While we're talking about suspected maternal/offspring sucrose based diets:
There are suggestions it is the same for humans. Just substitute "fatty liver" for the catalogue of abnormalities in the abstract (dysregulated glucose, insulin, leptin, the usual suspects) and you have the "high fat" (plus sucrose) fed rats in human incarnation from the last post. I don't suppose their offspring will have perfect liver function if weaned at day 1 on to a sucrose based formula.
"Importantly, serum leptin concentration was affected by dietary sucrose intake both as quantitatively (r = 0.424, P = 0.009) and relative to energy intake (r = 0.408, P = 0.012) in overweight but not in normal-weight pregnant women."
"The novel finding that dietary sucrose intake is related to serum leptin concentration is in line with the current dietary recommendations to overweight pregnant women with impaired glucose metabolism advising the lower intake of sucrose during pregnancy."

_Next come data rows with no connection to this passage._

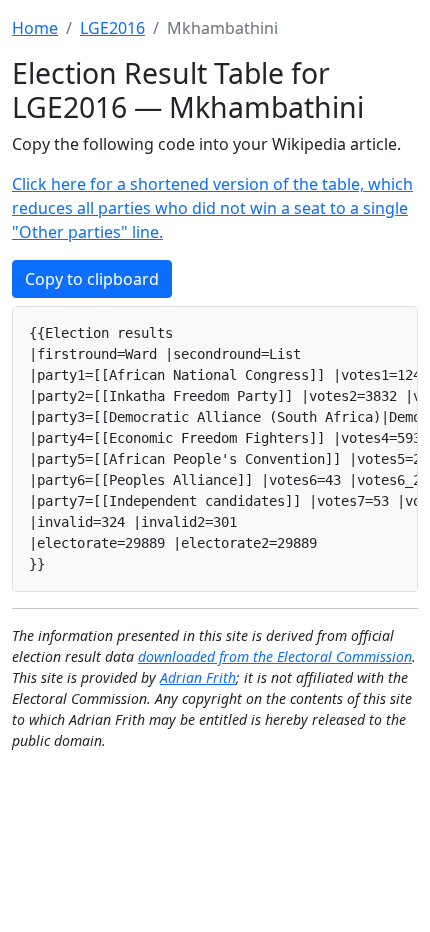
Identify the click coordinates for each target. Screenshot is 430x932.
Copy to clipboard (92, 279)
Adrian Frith (198, 677)
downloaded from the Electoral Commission (275, 656)
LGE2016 (112, 28)
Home (35, 28)
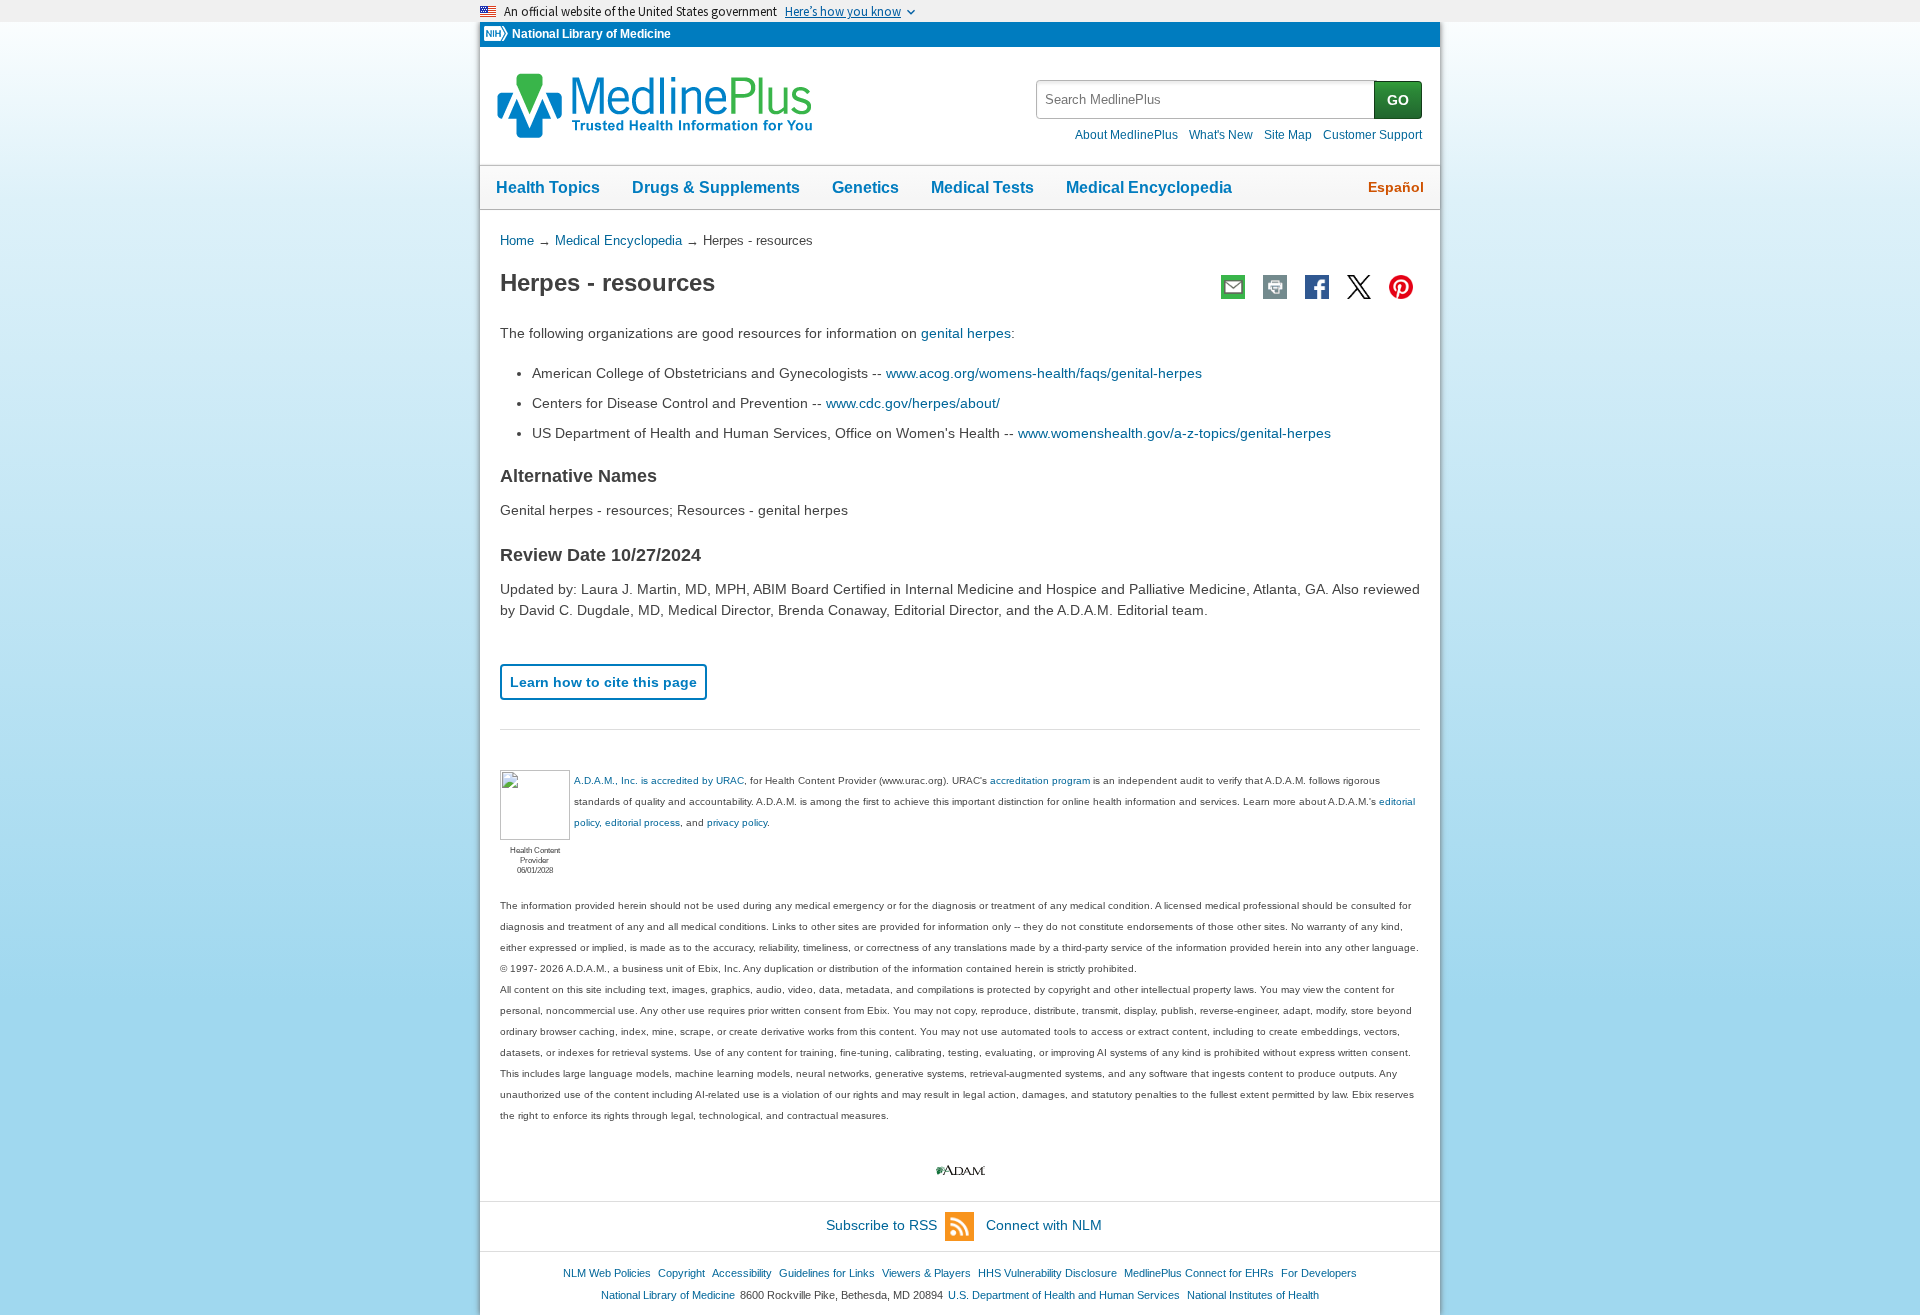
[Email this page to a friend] (1233, 287)
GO (1398, 100)
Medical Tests (982, 187)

What about the rest of the population?
Anyway, just observational, but the rats are an intervention study...
Once upon a time life was so simple. You just went to the AHA for diet advice, did the opposite and you were pretty well sure to do well. But now they're talking about sucrose limitation. For the health of the USA this is excellent. But it makes life so complicated! How could the AHA get anything right? Must be an accident!